What the task asks: This task calls for the lines below starting at the one containing "Instruction: Remove the" and ending at the one containing "Task: Decrease order", repeated exactly with both ends kept and pictures left out.

Records provided:

-=-=-

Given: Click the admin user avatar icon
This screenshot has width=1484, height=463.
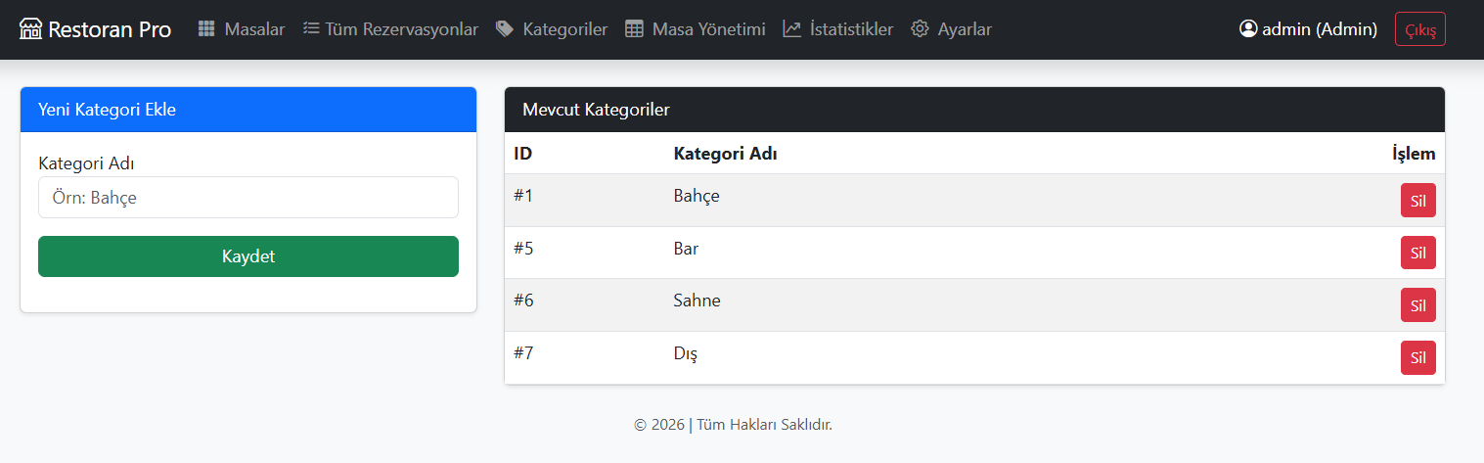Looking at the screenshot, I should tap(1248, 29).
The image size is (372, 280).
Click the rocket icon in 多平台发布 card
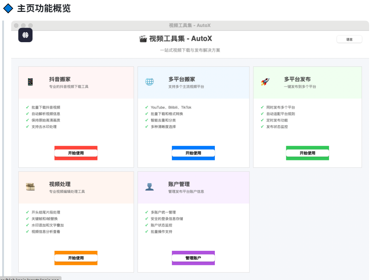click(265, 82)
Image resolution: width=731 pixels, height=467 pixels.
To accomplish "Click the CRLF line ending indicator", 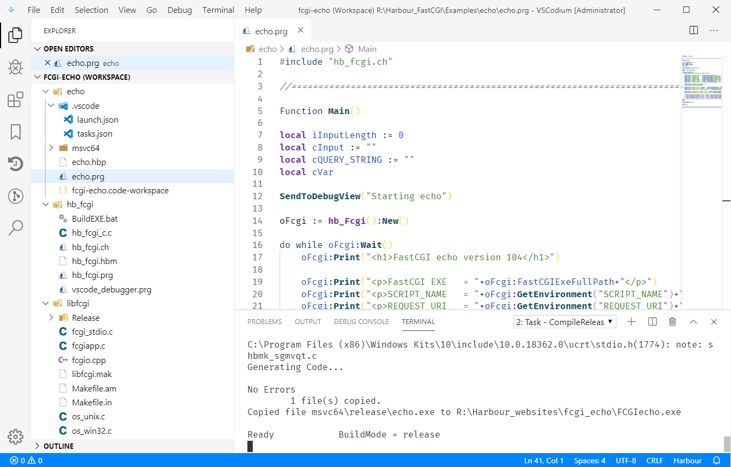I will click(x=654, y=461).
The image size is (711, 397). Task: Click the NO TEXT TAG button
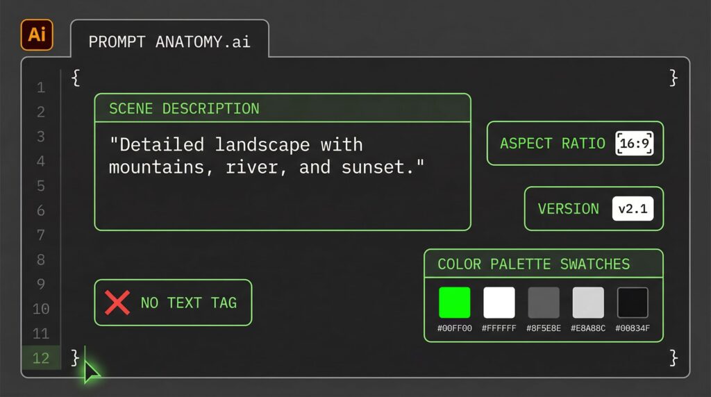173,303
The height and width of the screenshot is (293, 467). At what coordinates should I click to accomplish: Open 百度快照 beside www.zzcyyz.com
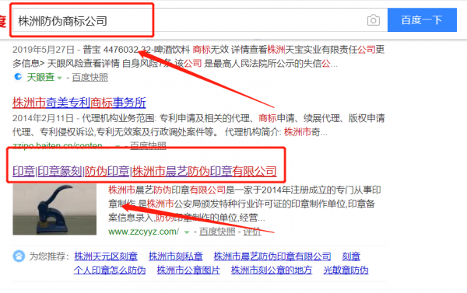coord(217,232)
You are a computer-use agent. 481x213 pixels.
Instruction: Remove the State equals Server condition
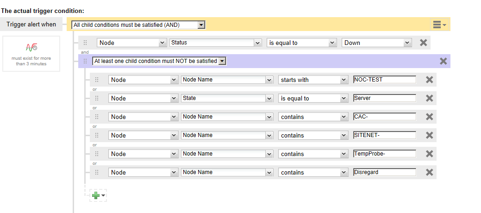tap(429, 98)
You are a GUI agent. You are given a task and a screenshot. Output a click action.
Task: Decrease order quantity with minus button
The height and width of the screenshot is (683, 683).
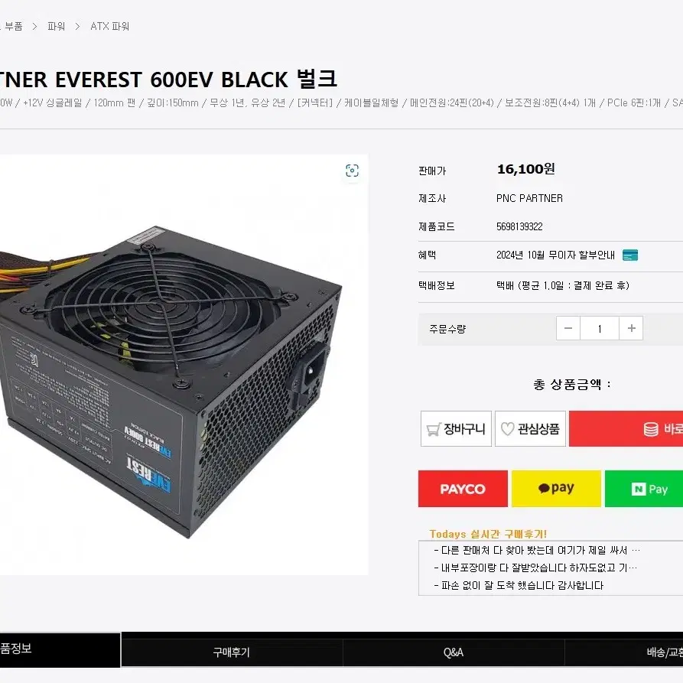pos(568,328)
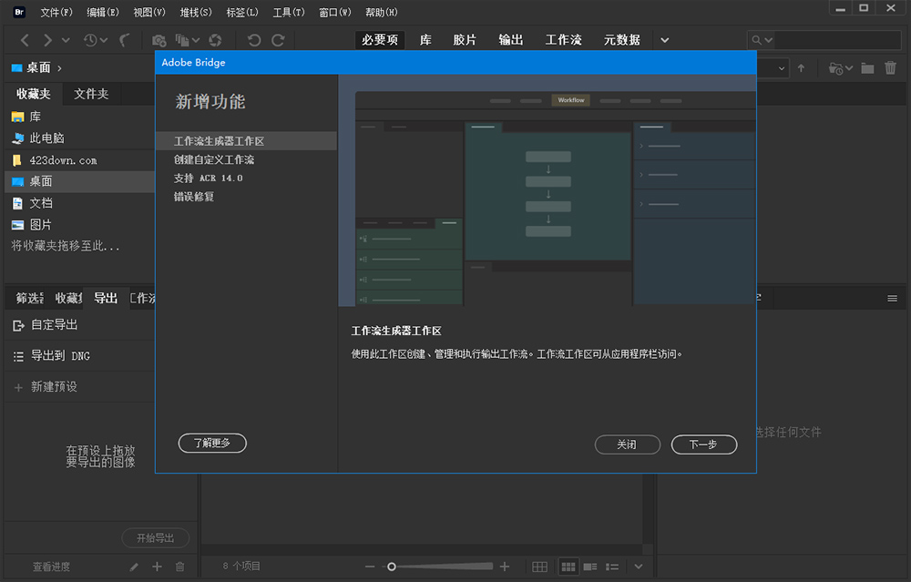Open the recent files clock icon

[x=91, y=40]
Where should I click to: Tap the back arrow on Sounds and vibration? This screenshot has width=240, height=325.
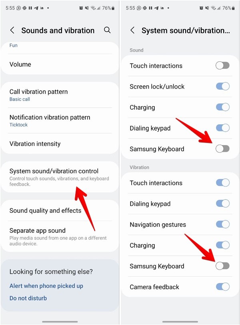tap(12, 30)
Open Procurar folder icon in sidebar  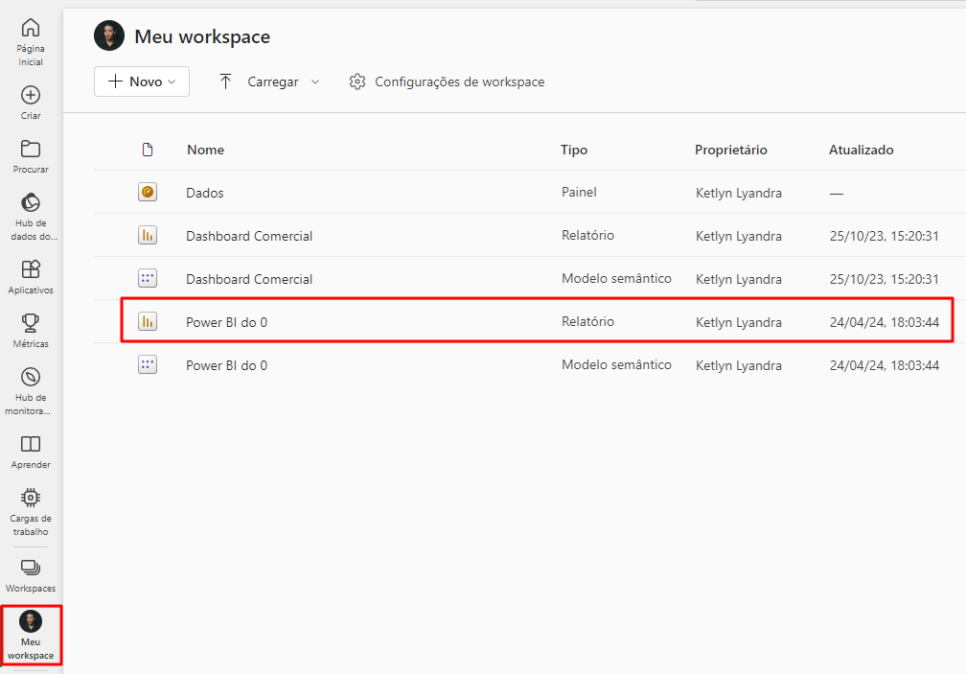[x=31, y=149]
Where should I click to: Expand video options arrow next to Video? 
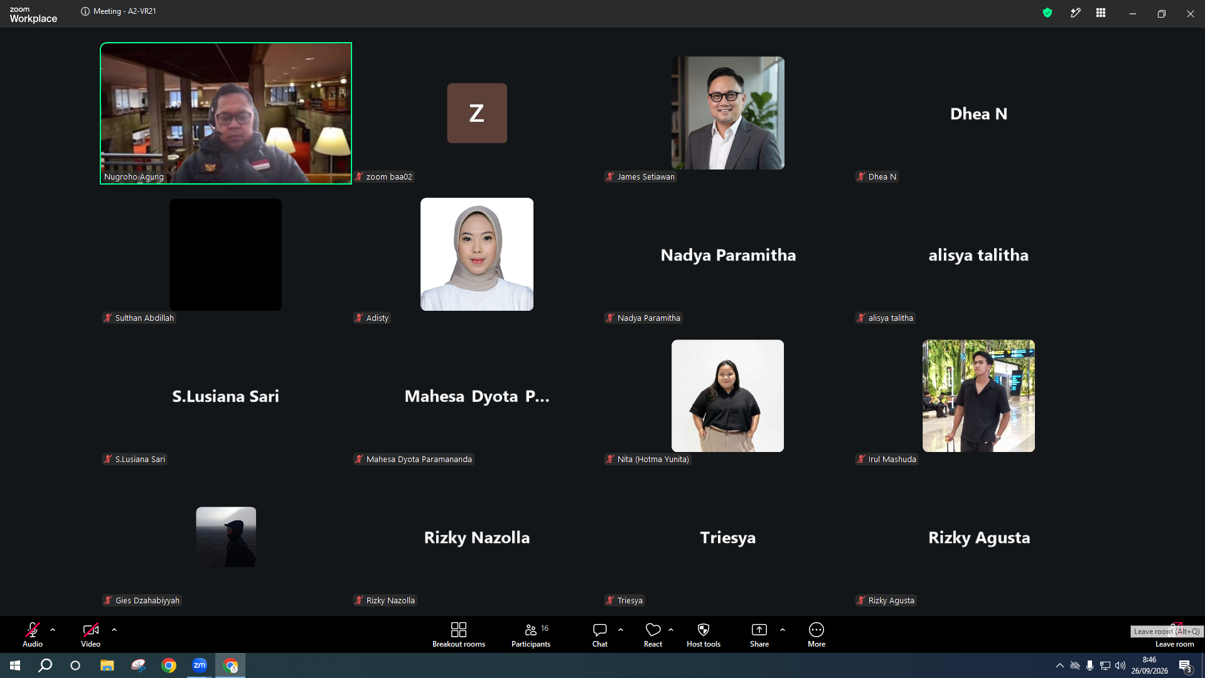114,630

-=-=-

Answer space:
Instruction: Remove the State equals Server condition
tap(429, 98)
You are a GUI agent. You are given a task and a screenshot. Output a click action.
Task: Decrease order quantity with minus button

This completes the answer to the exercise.